73. A method for delivering a payload to the pancreas, the method comprising the step of administering the pharmaceutical composition of claims 40-50 into the hepatic artery of a subject in need thereof.

74. A method for delivering a payload to the duodenum, the method comprising the step of administering the pharmaceutical composition of claims 40 to 50 into the hepatic artery of a subject in need thereof.

75. A method for delivering a payload to the spleen, the method comprising the step of administering the pharmaceutical composition of claims 40-50 into the spleen artery of a subject in need thereof.

76. A method for delivering a payload to the lung, the method comprising the step of administering the pharmaceutical composition of claims 40-50 into the pulmonary artery of a subject in need thereof.

77. A method for delivering a payload to the gut, the method comprising the step of administering the pharmaceutical composition of claims 40-50 into an superior mesenteric artery of a subject in need thereof.

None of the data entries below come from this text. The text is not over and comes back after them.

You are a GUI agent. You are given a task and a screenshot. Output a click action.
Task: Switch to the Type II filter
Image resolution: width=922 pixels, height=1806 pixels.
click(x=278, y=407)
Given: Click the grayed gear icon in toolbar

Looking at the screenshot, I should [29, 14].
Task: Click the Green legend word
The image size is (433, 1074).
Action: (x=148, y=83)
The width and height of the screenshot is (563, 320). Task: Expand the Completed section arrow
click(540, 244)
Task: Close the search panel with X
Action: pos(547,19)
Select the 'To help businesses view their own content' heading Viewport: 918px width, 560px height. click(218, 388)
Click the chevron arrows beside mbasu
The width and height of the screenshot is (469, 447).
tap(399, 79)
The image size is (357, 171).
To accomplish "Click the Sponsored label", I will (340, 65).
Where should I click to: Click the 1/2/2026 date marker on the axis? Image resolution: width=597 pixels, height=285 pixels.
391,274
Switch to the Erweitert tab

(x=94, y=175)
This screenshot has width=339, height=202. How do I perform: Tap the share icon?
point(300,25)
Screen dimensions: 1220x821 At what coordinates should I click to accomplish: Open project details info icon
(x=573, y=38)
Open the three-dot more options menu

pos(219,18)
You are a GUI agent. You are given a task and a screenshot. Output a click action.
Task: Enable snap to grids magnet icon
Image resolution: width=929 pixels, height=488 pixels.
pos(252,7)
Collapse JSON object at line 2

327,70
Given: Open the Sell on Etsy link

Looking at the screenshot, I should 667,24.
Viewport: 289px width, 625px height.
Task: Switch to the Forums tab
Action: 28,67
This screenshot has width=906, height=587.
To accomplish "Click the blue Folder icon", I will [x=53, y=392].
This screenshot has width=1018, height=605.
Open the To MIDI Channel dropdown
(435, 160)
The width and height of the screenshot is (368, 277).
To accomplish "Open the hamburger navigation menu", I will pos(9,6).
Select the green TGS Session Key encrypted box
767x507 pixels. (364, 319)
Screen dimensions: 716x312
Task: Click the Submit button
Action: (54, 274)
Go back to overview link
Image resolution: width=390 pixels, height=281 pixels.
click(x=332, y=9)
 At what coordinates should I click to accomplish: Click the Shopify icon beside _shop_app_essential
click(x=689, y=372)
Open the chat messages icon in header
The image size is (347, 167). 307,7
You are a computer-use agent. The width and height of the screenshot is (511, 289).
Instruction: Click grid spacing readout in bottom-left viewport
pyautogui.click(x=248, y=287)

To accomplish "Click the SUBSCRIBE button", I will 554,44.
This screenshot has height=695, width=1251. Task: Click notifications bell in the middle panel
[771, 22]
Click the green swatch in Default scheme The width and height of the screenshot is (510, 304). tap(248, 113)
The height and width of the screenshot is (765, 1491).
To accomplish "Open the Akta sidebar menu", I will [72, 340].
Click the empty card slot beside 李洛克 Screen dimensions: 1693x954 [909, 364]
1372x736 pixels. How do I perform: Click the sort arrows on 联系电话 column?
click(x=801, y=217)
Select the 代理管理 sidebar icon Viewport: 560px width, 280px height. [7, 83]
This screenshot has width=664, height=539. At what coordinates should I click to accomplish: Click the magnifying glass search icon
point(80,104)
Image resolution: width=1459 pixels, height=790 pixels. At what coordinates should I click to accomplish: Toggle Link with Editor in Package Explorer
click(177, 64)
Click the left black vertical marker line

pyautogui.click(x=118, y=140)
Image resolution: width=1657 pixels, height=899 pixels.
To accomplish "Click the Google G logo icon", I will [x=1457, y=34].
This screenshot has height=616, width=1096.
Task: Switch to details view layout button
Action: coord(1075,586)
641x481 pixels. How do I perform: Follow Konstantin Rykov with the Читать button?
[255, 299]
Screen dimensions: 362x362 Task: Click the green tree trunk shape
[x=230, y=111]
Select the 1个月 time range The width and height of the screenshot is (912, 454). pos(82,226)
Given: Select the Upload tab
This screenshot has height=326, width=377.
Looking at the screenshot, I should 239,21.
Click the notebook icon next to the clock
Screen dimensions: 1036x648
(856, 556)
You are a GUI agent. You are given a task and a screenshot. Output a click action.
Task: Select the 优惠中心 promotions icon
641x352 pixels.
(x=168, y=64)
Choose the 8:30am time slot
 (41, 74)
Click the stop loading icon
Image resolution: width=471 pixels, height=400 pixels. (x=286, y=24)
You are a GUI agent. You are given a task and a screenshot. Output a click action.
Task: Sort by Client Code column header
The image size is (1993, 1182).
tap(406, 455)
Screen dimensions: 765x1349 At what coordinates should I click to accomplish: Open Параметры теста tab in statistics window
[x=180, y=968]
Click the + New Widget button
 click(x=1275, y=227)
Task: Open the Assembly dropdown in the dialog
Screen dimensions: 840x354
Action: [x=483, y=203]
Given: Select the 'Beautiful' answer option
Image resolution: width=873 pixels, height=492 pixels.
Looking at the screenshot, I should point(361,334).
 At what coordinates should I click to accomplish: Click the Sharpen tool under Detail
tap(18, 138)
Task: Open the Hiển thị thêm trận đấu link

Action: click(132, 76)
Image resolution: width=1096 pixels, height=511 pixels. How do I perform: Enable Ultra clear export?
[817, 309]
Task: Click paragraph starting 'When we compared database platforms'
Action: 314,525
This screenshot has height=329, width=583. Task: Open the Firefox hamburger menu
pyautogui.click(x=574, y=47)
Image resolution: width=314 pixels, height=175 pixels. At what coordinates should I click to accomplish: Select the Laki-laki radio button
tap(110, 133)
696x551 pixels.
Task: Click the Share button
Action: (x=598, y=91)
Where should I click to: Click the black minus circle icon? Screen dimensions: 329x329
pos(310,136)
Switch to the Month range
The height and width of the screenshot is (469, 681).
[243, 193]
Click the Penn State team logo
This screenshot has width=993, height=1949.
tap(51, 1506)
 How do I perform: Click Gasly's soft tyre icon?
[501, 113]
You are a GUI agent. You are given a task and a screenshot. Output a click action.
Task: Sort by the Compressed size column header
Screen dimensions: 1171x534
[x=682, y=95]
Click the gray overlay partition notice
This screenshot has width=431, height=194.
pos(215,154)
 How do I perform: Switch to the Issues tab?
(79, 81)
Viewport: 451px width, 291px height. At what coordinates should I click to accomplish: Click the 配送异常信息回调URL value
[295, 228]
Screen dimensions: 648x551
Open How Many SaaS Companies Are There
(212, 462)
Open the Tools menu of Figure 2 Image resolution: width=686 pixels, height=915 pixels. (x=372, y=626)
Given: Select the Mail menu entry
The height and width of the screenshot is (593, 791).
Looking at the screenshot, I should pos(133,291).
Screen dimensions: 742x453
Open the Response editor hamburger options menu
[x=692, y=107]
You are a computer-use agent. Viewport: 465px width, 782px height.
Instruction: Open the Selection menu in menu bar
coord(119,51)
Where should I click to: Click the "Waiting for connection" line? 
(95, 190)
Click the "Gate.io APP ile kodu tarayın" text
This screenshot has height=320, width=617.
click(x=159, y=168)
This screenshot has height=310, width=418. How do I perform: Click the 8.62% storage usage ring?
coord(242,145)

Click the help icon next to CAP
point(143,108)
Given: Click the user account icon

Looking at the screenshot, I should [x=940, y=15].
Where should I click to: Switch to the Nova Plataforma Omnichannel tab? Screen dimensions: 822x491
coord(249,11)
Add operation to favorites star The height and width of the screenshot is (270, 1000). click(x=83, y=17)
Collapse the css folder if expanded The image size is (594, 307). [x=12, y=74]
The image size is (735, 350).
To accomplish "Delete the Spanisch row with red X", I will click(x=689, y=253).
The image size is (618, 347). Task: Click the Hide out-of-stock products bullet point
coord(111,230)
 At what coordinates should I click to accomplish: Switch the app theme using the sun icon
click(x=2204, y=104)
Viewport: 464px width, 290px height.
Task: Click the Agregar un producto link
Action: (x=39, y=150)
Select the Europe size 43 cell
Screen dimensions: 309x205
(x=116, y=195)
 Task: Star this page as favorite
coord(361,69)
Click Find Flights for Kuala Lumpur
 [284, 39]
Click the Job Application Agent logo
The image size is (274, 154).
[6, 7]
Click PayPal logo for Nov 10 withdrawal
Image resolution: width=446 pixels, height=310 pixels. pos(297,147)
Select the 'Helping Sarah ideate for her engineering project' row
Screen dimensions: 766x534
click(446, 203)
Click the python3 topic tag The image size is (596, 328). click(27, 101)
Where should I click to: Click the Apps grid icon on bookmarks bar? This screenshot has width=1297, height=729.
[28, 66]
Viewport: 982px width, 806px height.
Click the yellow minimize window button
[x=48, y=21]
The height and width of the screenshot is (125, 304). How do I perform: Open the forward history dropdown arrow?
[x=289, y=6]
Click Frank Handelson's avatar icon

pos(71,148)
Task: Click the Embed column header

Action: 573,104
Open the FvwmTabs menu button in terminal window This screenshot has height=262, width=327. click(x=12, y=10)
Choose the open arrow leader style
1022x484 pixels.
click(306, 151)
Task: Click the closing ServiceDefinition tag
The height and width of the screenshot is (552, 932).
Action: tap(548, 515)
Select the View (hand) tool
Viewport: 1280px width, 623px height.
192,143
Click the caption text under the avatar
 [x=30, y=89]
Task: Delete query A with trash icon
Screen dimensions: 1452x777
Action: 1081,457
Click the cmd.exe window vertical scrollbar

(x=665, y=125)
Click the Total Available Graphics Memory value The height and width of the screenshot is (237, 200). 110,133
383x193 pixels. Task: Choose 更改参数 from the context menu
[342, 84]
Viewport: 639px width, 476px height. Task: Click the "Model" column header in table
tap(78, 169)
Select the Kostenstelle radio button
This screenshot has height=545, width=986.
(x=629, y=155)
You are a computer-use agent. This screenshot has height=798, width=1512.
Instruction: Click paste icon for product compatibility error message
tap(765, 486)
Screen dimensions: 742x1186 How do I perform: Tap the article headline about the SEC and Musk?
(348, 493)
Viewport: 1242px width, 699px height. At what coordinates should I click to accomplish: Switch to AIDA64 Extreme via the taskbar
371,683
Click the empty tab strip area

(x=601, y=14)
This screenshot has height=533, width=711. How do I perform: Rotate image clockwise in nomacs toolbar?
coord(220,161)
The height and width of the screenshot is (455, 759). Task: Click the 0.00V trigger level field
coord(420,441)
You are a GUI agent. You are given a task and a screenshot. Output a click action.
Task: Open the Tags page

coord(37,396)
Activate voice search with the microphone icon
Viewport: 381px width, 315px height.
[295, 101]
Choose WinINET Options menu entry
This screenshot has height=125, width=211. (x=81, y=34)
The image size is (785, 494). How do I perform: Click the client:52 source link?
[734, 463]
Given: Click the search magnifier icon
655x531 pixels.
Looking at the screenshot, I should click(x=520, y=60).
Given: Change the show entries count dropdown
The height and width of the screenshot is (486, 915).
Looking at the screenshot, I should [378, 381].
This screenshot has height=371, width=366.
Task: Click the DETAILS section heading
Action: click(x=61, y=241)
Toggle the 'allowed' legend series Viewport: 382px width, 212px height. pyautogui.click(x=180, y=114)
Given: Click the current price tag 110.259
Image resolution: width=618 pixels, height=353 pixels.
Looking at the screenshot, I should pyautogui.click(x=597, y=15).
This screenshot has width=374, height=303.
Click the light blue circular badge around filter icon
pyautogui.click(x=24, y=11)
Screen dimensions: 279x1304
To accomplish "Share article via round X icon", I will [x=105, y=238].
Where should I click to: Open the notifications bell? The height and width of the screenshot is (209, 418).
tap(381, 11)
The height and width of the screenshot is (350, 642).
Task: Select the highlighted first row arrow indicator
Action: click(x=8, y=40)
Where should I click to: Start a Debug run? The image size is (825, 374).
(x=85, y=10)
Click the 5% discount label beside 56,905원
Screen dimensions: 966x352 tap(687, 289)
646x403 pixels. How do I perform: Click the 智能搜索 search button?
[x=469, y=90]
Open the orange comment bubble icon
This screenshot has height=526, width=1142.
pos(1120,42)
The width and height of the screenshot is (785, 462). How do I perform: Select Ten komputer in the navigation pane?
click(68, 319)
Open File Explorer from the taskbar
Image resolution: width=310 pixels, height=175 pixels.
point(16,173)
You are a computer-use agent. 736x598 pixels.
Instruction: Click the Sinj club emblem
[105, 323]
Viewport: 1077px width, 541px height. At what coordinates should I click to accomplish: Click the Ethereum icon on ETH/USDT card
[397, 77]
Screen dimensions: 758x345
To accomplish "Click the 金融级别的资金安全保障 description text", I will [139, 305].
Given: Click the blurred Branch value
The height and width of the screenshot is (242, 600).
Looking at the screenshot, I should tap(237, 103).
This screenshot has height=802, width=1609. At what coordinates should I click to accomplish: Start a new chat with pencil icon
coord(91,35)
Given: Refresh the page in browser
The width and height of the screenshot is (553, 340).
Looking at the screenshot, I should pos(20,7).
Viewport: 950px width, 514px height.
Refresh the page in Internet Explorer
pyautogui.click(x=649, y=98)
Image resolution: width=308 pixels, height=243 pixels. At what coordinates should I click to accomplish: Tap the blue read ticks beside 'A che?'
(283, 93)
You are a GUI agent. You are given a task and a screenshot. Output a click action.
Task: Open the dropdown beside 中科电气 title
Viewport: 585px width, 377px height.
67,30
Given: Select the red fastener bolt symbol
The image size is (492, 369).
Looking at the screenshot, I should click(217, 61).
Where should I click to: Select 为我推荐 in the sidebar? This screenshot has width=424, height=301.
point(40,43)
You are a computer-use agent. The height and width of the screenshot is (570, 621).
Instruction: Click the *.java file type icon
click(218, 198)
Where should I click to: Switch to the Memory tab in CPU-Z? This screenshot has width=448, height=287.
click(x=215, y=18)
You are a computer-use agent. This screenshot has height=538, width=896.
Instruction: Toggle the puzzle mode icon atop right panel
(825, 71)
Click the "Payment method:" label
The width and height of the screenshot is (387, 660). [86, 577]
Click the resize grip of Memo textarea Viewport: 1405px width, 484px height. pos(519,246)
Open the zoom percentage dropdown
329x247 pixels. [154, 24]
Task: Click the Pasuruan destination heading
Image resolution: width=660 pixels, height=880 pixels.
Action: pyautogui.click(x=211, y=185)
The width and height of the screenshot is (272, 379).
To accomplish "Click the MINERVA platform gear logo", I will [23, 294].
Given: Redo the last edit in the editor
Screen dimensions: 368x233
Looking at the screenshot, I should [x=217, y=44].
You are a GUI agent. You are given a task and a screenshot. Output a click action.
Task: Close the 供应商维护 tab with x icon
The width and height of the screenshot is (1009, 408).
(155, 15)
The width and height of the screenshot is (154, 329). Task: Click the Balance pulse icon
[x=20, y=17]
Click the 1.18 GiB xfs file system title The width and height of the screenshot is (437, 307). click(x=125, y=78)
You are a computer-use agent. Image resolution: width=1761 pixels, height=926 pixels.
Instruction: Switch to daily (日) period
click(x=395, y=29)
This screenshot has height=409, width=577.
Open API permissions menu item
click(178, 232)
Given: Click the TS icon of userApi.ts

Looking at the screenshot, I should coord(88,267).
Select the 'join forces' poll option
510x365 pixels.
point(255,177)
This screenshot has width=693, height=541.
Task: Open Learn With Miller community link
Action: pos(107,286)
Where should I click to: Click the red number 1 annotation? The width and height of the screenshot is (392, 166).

78. A method for delivering a payload to a bladder, the method comprising the step of administering the pharmaceutical composition of claims 40-50 into an upper bladder artery and a lower bladder artery of a subject in need thereof.

79. A method for delivering a payload to a target organ, the method comprising the step of administering the pharmaceutical composition of claims 40-50 into the body of a subject in need thereof, wherein the pharmaceutical composition is administered by direct injection to the kidney or bladder or intestine or pancreas or duodenum or liver or lung or spleen.